→ Your assignment: Nothing should be output except the lines from the top of the material below through the line that contains "Open the Log panel icon", each exactly as written.

○ ○ ○ ○

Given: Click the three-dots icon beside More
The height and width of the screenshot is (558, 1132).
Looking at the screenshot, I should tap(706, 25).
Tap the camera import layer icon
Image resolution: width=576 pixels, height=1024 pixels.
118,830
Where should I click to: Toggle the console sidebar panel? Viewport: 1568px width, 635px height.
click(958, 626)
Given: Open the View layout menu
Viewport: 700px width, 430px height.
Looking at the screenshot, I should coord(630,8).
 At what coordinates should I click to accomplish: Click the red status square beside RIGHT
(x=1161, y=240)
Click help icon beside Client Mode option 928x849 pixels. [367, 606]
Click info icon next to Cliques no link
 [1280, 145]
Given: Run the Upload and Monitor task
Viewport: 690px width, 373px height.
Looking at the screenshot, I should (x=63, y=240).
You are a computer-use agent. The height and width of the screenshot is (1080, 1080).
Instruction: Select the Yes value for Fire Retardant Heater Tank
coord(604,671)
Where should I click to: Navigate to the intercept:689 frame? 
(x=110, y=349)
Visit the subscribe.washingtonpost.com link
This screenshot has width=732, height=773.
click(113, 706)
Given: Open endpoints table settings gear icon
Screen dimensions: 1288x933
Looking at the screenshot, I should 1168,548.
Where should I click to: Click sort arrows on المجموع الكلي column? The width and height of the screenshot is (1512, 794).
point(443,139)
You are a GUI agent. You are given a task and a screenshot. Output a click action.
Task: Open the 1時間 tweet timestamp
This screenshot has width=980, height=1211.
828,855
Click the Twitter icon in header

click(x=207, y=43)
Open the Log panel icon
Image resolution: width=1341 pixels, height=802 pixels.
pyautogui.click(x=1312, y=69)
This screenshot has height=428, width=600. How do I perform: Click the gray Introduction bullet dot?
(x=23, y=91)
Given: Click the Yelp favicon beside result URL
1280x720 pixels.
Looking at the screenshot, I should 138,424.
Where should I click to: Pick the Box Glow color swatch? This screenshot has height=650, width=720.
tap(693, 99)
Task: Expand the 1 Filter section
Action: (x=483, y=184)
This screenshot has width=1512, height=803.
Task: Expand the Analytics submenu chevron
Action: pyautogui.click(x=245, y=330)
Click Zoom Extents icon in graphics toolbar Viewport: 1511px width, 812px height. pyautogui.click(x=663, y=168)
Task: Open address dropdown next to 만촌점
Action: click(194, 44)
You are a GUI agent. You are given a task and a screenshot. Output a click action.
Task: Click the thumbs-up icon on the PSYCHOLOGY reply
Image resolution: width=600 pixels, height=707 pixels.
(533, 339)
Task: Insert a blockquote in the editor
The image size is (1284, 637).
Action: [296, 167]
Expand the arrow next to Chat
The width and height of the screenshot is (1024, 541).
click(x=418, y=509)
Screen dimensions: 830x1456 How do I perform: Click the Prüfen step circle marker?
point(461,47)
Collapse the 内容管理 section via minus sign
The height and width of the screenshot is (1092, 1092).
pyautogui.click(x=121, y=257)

○ ○ ○ ○

→ Your solution:
Given: Click the three-dots icon beside More
The height and width of the screenshot is (558, 1132).
Looking at the screenshot, I should tap(706, 25).
Tap the camera import layer icon
Image resolution: width=576 pixels, height=1024 pixels.
118,830
Where should I click to: Toggle the console sidebar panel? Viewport: 1568px width, 635px height.
click(958, 626)
Given: Open the View layout menu
Viewport: 700px width, 430px height.
Looking at the screenshot, I should coord(630,8).
 At what coordinates should I click to accomplish: Click the red status square beside RIGHT
(x=1161, y=240)
Click help icon beside Client Mode option 928x849 pixels. [367, 606]
Click info icon next to Cliques no link
 [1280, 145]
Given: Run the Upload and Monitor task
Viewport: 690px width, 373px height.
Looking at the screenshot, I should (x=63, y=240).
You are a computer-use agent. The height and width of the screenshot is (1080, 1080).
Instruction: Select the Yes value for Fire Retardant Heater Tank
coord(604,671)
Where should I click to: Navigate to the intercept:689 frame? 
(x=110, y=349)
Visit the subscribe.washingtonpost.com link
This screenshot has width=732, height=773.
click(113, 706)
Given: Open endpoints table settings gear icon
Screen dimensions: 1288x933
Looking at the screenshot, I should 1168,548.
Where should I click to: Click sort arrows on المجموع الكلي column? The width and height of the screenshot is (1512, 794).
point(443,139)
You are a GUI agent. You are given a task and a screenshot. Output a click action.
Task: Open the 1時間 tweet timestamp
This screenshot has width=980, height=1211.
828,855
Click the Twitter icon in header

click(x=207, y=43)
Open the Log panel icon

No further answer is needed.